┌──
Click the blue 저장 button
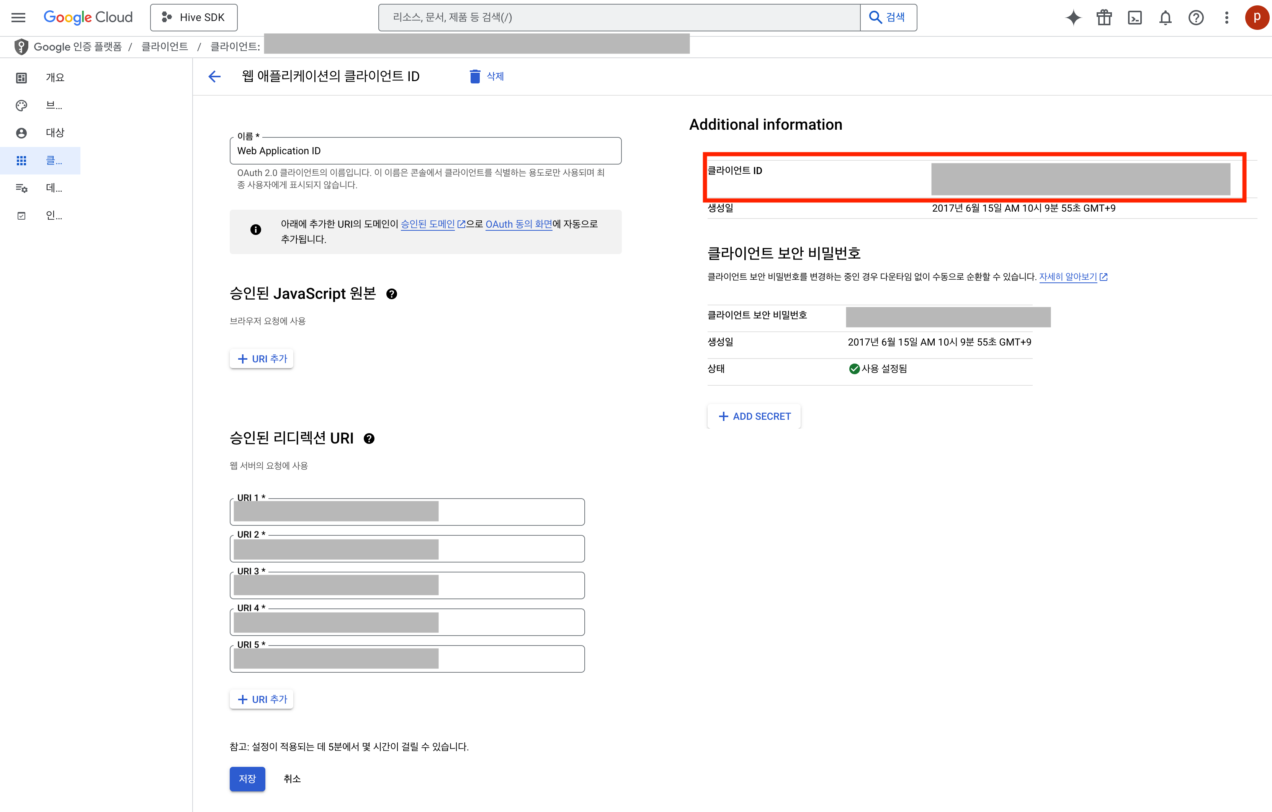1272x812 pixels. 247,779
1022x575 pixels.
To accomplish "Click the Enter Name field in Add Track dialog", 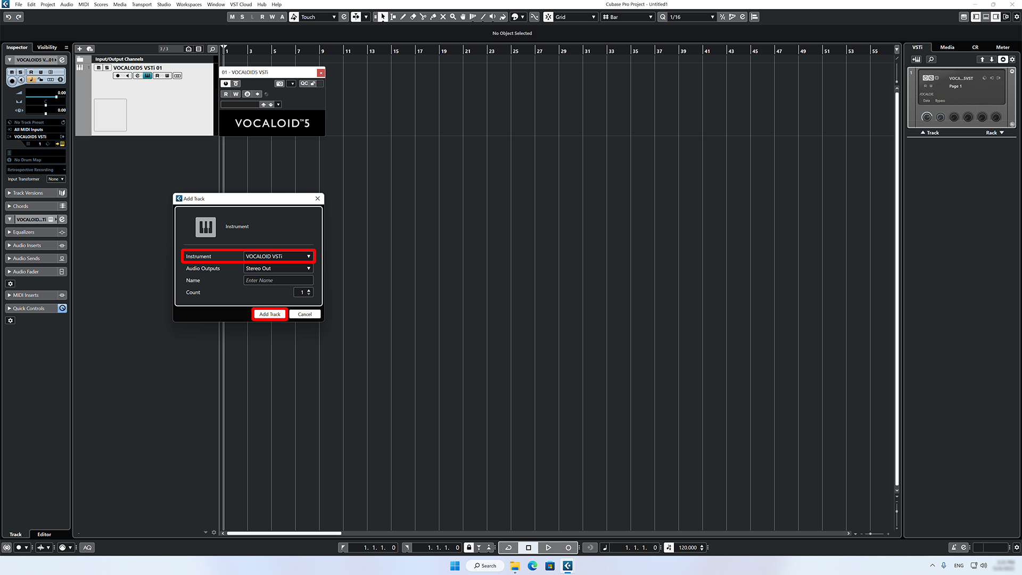I will tap(278, 280).
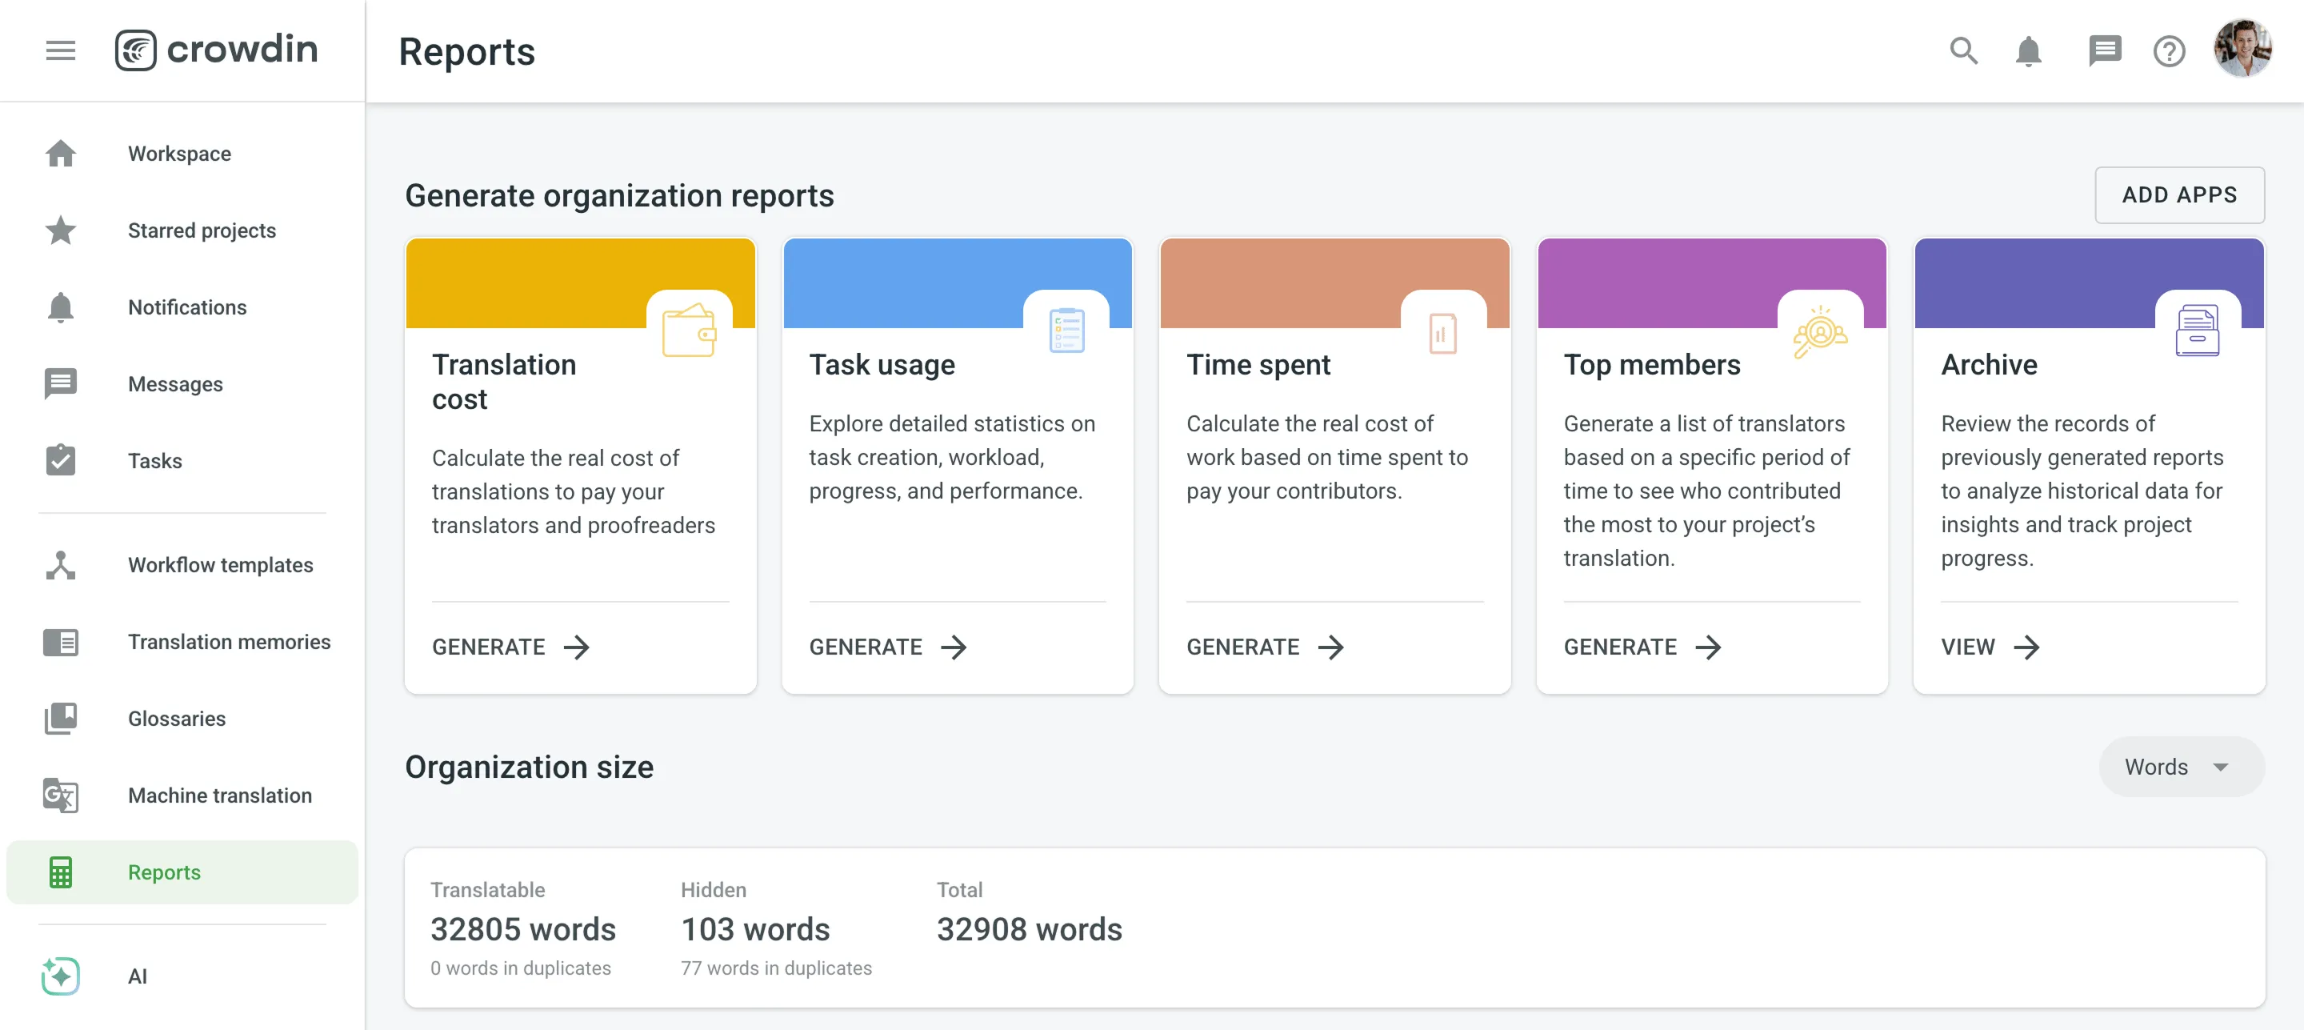Click the Reports calculator icon
This screenshot has height=1030, width=2304.
click(x=60, y=873)
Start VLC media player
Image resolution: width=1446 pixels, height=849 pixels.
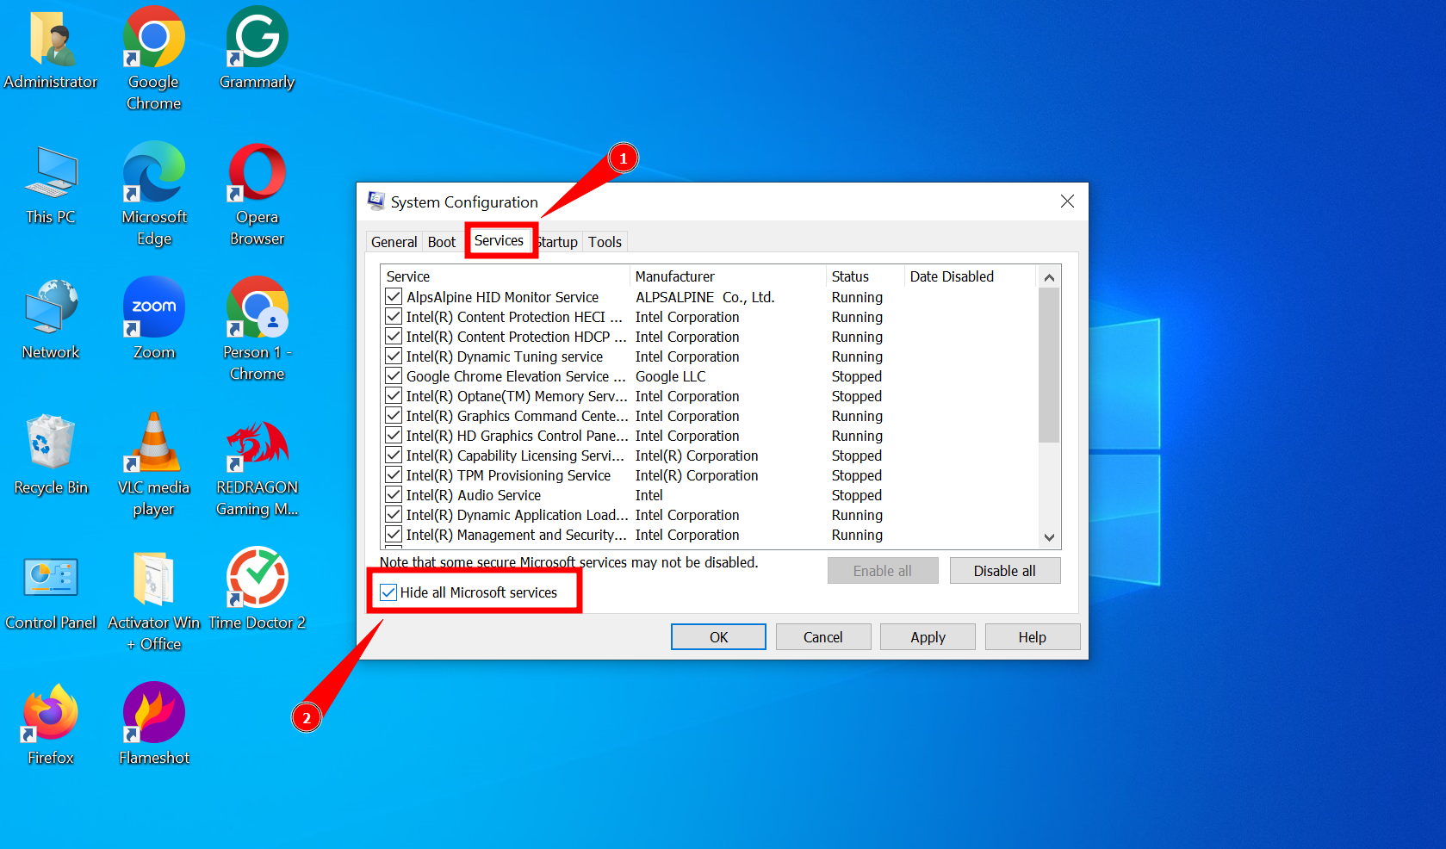153,442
└──
Problem to solve. Your copy should hold exactly the lines from the line containing "Image resolution: width=1446" through the last line of the listing above, both included, and no pictures.

Exercise response.
Image resolution: width=1446 pixels, height=849 pixels.
153,442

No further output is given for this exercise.